Subscribers keep returning to Amazon to benefit from perks like fast delivery, television and music streaming. Its suite of voice-controlled Echo speakers has prompted still more engagement from customers, and grocery orders more than doubled in the holiday quarter in a vote of confidence for Amazon's 2017 bet to buy Whole Foods Market. This formula has helped make Bezos the richest person in the world.

Amazon is hoping that cutting delivery times to one day for Prime members will let it outmanoeuvre rivals such as Walmart Inc that have marketed two-day shipping without subscription fees. The company made progress in the holiday season, reporting that it quadrupled one-day and same-day deliveries over the year-ago quarter.

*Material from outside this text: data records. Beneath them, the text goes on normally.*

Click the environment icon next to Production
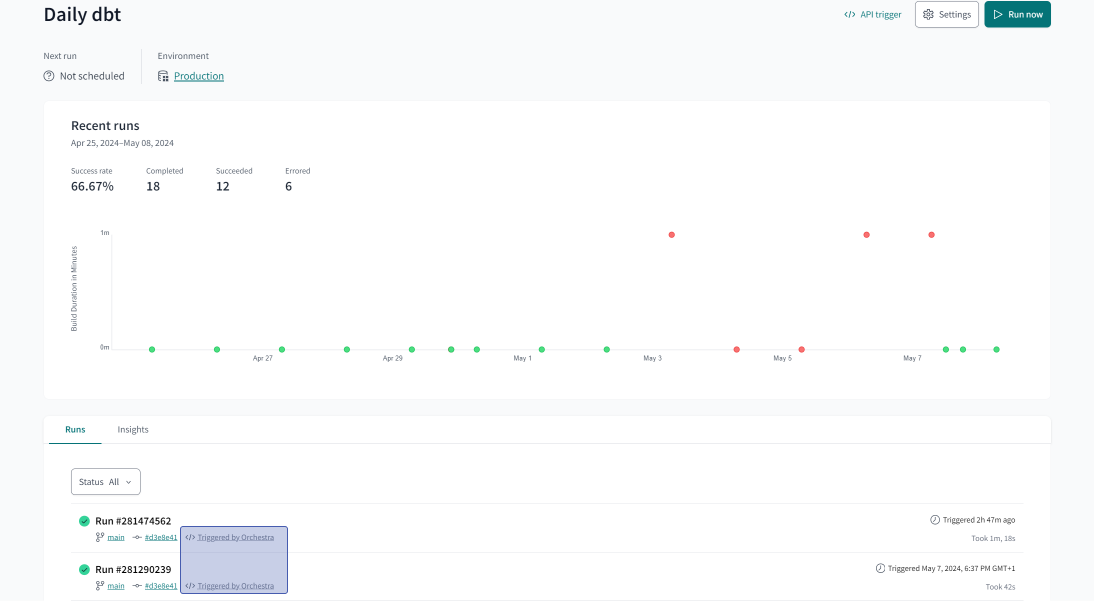Screen dimensions: 1094x601 coord(163,76)
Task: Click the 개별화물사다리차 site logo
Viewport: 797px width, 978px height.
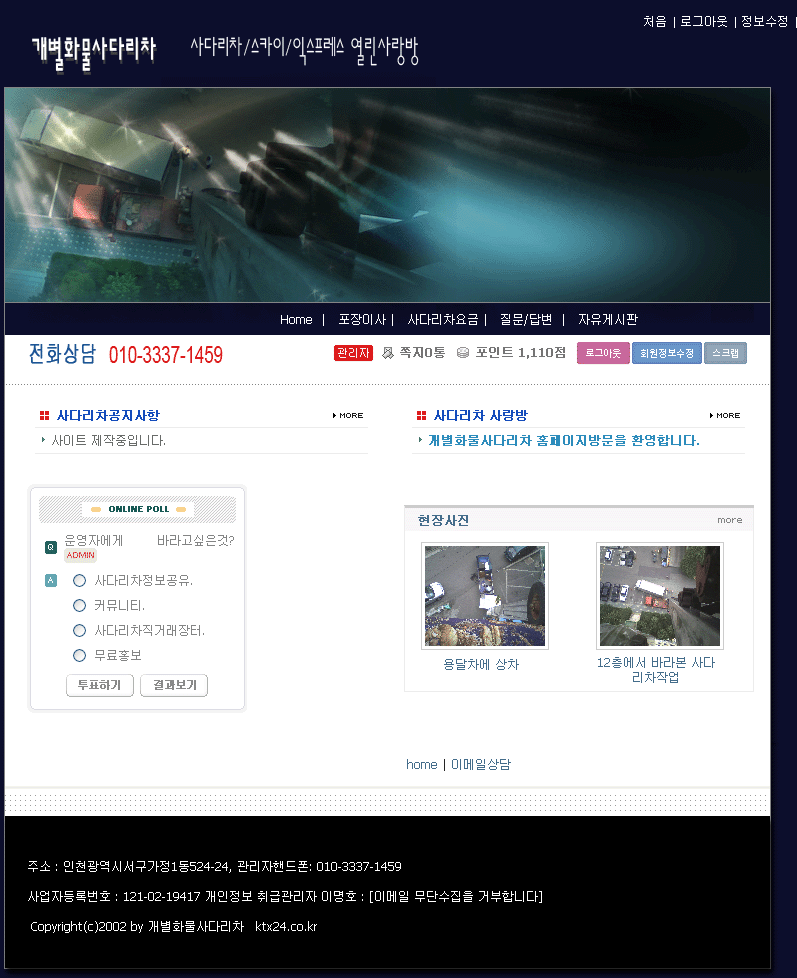Action: pyautogui.click(x=94, y=51)
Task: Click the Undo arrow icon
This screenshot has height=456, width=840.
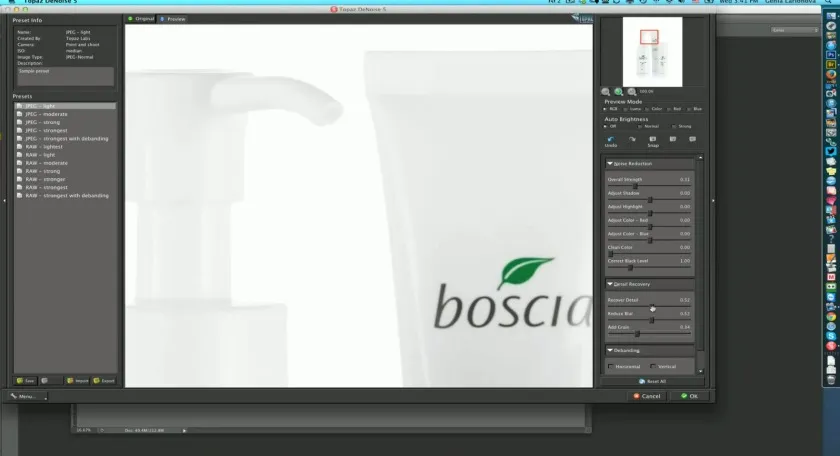Action: click(610, 140)
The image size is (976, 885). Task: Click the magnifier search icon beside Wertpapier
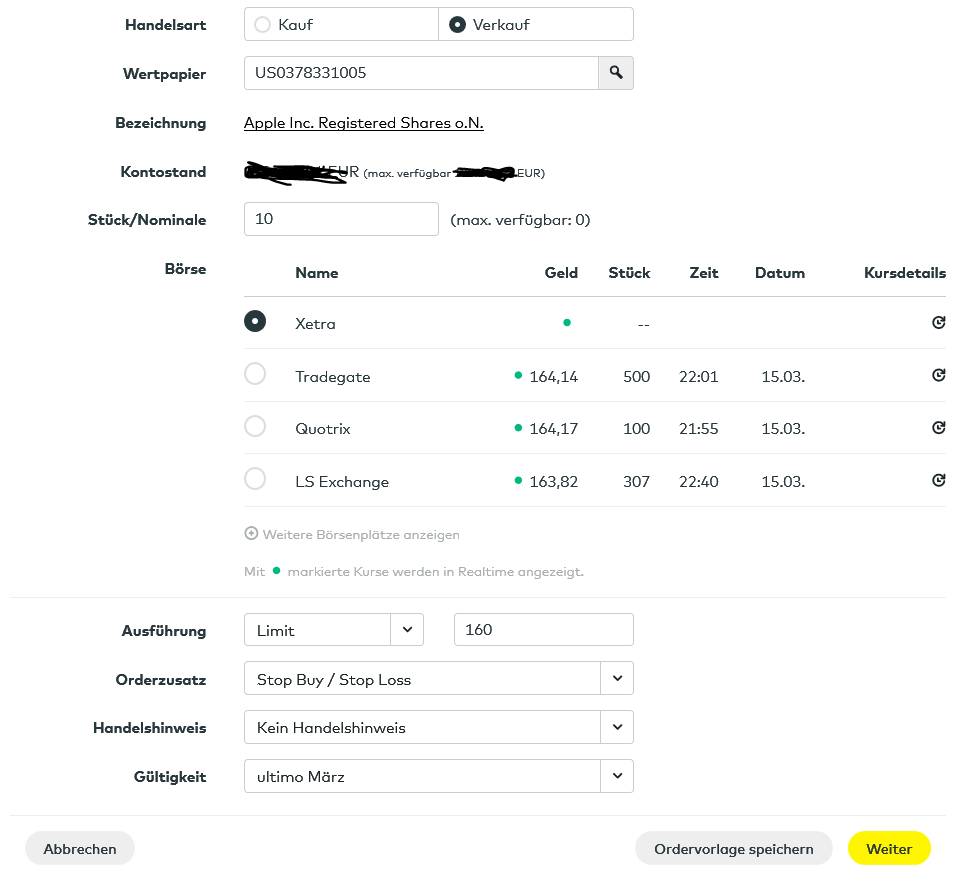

Revenue from subscription fees grew 32 per cent to $5.2 billion for the quarter ended December 31, Amazon said, as more shoppers signed up for Prime than in any period prior.

WATCHING CORONAVIRUS

Net sales rose 21 per cent to $87.4 billion while net income rose 8 per cent to $3.3 billion, each over $1 billion more than analysts had expected, according to IBES data from Refinitiv. The profit rise reflects the evolving nature of Amazon's business. The company has been moving away from low-margin retail toward a marketplace model where it takes lucrative fees for shipping and advertising the products of other merchants on its platform.

This has helped weather massive spending at Amazon, a company that has long passed up short-term results in favour of bets that could reap its future profit. For instance, faster delivery has meant a surge in hiring and related costs. The company said its full-time and part-time headcount rose 23 per cent to 798,000 in the quarter, as it expanded both fulfilment and corporate software roles.

Expenses similarly grew as the company moved inventory closer to customers and built out its last-mile delivery network, which now handles the biggest share of Amazon-ordered packages in the United States. Amazon said worldwide shipping costs rose 43 per cent to $12.9 billion.

Amazon Web Services (AWS) also has seen infrastructure and marketing costs rise. The unit responsible for selling data storage and computing power in the cloud lost out to Microsoft Corp in a high-profile deal last quarter to sell technology to the US Department of Defense, in what could have netted the company $10 billion over a decade. Amazon is contesting the contract decision.

Microsoft on Wednesday reported a 62 per cent quarterly rise in sales for its Azure cloud computing service. Yet Amazon posted better results than feared, growing revenue 34 per cent to $9.95 billion, similar to its third-quarter increase. "This is important because it ends six quarters of measurable decline in AWS growth, reassuring investors that the segment has signs of stability," Gene Munster, managing partner at Loup Ventures, said in a research note.

Amazon's international business also narrowed losses to $617 million in the fourth quarter. The company has less exposure to China than Apple Inc and other technology industry peers, which may help it weather economic uncertainty surrounding the outbreak of the coronavirus.

Olsavsky said Amazon is watching the situation very carefully and is starting to put China travel restrictions on employees. The company considers China to be a far less strategic market than India, which CEO Bezos visited earlier this month partly to announce a new $1 billion investment in the country.